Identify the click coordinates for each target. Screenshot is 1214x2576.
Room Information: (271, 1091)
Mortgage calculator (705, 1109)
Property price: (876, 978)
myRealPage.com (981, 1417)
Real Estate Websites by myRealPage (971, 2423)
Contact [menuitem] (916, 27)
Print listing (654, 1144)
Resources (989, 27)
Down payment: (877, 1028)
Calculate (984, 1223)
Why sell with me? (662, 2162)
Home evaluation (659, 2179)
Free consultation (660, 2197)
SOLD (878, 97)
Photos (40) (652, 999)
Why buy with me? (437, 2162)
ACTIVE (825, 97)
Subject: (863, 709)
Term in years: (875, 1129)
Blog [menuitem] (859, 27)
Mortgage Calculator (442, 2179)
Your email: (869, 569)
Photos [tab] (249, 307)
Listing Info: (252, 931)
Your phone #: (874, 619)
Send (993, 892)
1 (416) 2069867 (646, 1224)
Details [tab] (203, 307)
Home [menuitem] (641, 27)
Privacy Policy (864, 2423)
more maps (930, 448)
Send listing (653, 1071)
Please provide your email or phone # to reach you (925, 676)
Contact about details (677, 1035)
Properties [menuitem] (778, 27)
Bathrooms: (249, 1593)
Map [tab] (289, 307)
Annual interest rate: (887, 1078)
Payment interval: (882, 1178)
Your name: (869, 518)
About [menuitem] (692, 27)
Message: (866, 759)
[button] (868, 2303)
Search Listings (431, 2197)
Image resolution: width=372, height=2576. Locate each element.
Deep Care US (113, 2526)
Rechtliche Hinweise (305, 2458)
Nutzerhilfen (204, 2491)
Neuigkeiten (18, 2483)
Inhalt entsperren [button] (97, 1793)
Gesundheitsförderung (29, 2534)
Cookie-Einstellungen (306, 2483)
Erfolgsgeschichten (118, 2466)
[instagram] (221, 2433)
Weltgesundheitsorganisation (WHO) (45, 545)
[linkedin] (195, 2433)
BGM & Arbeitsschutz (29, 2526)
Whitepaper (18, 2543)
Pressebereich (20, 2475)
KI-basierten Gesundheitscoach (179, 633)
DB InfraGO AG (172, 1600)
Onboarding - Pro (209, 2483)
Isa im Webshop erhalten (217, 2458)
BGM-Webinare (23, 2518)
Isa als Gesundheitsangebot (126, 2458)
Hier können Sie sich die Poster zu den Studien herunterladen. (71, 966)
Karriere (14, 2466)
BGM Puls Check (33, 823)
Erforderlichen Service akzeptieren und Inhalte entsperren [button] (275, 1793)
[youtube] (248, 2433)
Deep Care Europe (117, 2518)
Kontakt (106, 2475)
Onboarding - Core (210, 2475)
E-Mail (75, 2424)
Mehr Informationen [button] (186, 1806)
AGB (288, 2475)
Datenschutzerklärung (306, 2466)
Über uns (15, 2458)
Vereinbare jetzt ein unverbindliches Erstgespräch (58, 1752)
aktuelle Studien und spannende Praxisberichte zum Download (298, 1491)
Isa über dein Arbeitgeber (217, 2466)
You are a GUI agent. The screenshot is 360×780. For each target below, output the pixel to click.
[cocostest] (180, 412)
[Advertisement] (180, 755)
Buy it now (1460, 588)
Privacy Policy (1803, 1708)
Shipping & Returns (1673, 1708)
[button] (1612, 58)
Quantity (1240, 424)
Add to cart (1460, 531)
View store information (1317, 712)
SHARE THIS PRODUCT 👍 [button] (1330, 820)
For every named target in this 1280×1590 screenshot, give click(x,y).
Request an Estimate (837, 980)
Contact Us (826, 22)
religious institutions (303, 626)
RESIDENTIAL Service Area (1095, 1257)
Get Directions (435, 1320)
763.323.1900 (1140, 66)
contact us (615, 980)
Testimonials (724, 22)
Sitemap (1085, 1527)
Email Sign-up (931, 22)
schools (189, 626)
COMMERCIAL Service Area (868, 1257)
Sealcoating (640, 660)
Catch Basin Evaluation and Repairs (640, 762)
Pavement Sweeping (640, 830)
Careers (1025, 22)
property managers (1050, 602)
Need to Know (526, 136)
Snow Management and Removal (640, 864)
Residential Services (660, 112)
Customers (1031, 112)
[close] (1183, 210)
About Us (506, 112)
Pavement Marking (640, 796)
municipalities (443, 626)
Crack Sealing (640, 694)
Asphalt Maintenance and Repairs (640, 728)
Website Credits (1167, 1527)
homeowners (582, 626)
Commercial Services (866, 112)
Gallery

___

Line by line, retype the whole listing exactly.

■ **OUTPUT BELOW**
Identify the click coordinates for each target. Screenshot is 1214x2576.
Room Information: (271, 1091)
Mortgage calculator (705, 1109)
Property price: (876, 978)
myRealPage.com (981, 1417)
Real Estate Websites by myRealPage (971, 2423)
Contact [menuitem] (916, 27)
Print listing (654, 1144)
Resources (989, 27)
Down payment: (877, 1028)
Calculate (984, 1223)
Why sell with me? (662, 2162)
Home evaluation (659, 2179)
Free consultation (660, 2197)
SOLD (878, 97)
Photos (40) (652, 999)
Why buy with me? (437, 2162)
ACTIVE (825, 97)
Subject: (863, 709)
Term in years: (875, 1129)
Blog [menuitem] (859, 27)
Mortgage Calculator (442, 2179)
Your email: (869, 569)
Photos [tab] (249, 307)
Listing Info: (252, 931)
Your phone #: (874, 619)
Send (993, 892)
1 (416) 2069867 (646, 1224)
Details [tab] (203, 307)
Home [menuitem] (641, 27)
Privacy Policy (864, 2423)
more maps (930, 448)
Send listing (653, 1071)
Please provide your email or phone # to reach you (925, 676)
Contact about details (677, 1035)
Properties [menuitem] (778, 27)
Bathrooms: (249, 1593)
Map [tab] (289, 307)
Annual interest rate: (887, 1078)
Payment interval: (882, 1178)
Your name: (869, 518)
About [menuitem] (692, 27)
Message: (866, 759)
[button] (868, 2303)
Search Listings (431, 2197)
Image resolution: width=372, height=2576. Locate each element.
Deep Care US (113, 2526)
Rechtliche Hinweise (305, 2458)
Nutzerhilfen (204, 2491)
Neuigkeiten (18, 2483)
Inhalt entsperren [button] (97, 1793)
Gesundheitsförderung (29, 2534)
Cookie-Einstellungen (306, 2483)
Erfolgsgeschichten (118, 2466)
[instagram] (221, 2433)
Weltgesundheitsorganisation (WHO) (45, 545)
[linkedin] (195, 2433)
BGM & Arbeitsschutz (29, 2526)
Whitepaper (18, 2543)
Pressebereich (20, 2475)
KI-basierten Gesundheitscoach (179, 633)
DB InfraGO AG (172, 1600)
Onboarding - Pro (209, 2483)
Isa im Webshop erhalten (217, 2458)
BGM-Webinare (23, 2518)
Isa als Gesundheitsangebot (126, 2458)
Hier können Sie sich die Poster zu den Studien herunterladen. (71, 966)
Karriere (14, 2466)
BGM Puls Check (33, 823)
Erforderlichen Service akzeptieren und Inhalte entsperren [button] (275, 1793)
[youtube] (248, 2433)
Deep Care Europe (117, 2518)
Kontakt (106, 2475)
Onboarding - Core (210, 2475)
E-Mail (75, 2424)
Mehr Informationen [button] (186, 1806)
AGB (288, 2475)
Datenschutzerklärung (306, 2466)
Über uns (15, 2458)
Vereinbare jetzt ein unverbindliches Erstgespräch (58, 1752)
aktuelle Studien und spannende Praxisberichte zum Download (298, 1491)
Isa über dein Arbeitgeber (217, 2466)
You are a GUI agent. The screenshot is 360×780. For each target below, output the pixel to click.
[cocostest] (180, 412)
[Advertisement] (180, 755)
Buy it now (1460, 588)
Privacy Policy (1803, 1708)
Shipping & Returns (1673, 1708)
[button] (1612, 58)
Quantity (1240, 424)
Add to cart (1460, 531)
View store information (1317, 712)
SHARE THIS PRODUCT 👍 [button] (1330, 820)
For every named target in this 1280×1590 screenshot, give click(x,y).
Request an Estimate (837, 980)
Contact Us (826, 22)
religious institutions (303, 626)
RESIDENTIAL Service Area (1095, 1257)
Get Directions (435, 1320)
763.323.1900 (1140, 66)
contact us (615, 980)
Testimonials (724, 22)
Sitemap (1085, 1527)
Email Sign-up (931, 22)
schools (189, 626)
COMMERCIAL Service Area (868, 1257)
Sealcoating (640, 660)
Catch Basin Evaluation and Repairs (640, 762)
Pavement Sweeping (640, 830)
Careers (1025, 22)
property managers (1050, 602)
Need to Know (526, 136)
Snow Management and Removal (640, 864)
Residential Services (660, 112)
Customers (1031, 112)
[close] (1183, 210)
About Us (506, 112)
Pavement Marking (640, 796)
municipalities (443, 626)
Crack Sealing (640, 694)
Asphalt Maintenance and Repairs (640, 728)
Website Credits (1167, 1527)
homeowners (582, 626)
Commercial Services (866, 112)
Gallery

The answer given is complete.